No hace mucho mi sobrina de
quince años protagoniza una escena que a mi parecer define la esencia de las
nuevas relaciones. Mirando atenta la pantalla de su smartphone le dice a su
progenitor levantando una ceja, «papá, ¿me has vuelto a pedir amistad en
Facebook? si ya te rechacé una vez…». El padre la mira sin saber qué contestar,
yo reprimo una sonrisa y pienso en que no es lo mismo la relación real que la
que se establece en una red social. Recuerdo la teoría de un amigo sobre la pertinencia
de mantener distancia virtual con aquellas tías que le interesan. Él cuenta
que, tras un tiempo de observación, ha llegado a una conclusión: hay que
separar lo que es la vida social de esa otra faceta más personal y en ocasiones
poco legal. Es decir, que una buena manera de constatar si tu pareja está
interesada en esa persona de su entorno que, por lo que sea te inquieta, sería
comprobar si la tiene de amiga en su lista de contactos de Facebook. Si la
respuesta es afirmativa todo apuntaría a una relación meramente cordial. Pero
si entre ellos no existe relación en la citada red social uno se puede empezar
a preocupar. «No lo acabo de entender», anuncia un tercero que está presente.

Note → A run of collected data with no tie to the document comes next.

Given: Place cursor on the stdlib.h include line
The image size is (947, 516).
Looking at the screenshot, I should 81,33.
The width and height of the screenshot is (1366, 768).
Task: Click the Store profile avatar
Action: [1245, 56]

«La gente por lo general tiene dos facetas, la vida personal y la profesional,
ambas visibles, relativamente compatibles y que se suelen mezclar en el mundo
virtual. Hay personas que tienen una tercera parcela prohibida que reúne
compañías cuestionables, algún vicio y todo lo que tiene que ver con la
vertiente sexual prohibida. Esta es la parte que se mantiene aparte en lugares
como Facebook. En resumen, existe toda una red de alcantarillado donde se
mueven aquellos que se portan regular», sentencia. Veo entonces lo que ocurre
en las redes como una puesta en escena y a esa zona oculta como una versión más
obscena, privada e inapropiada de la vida.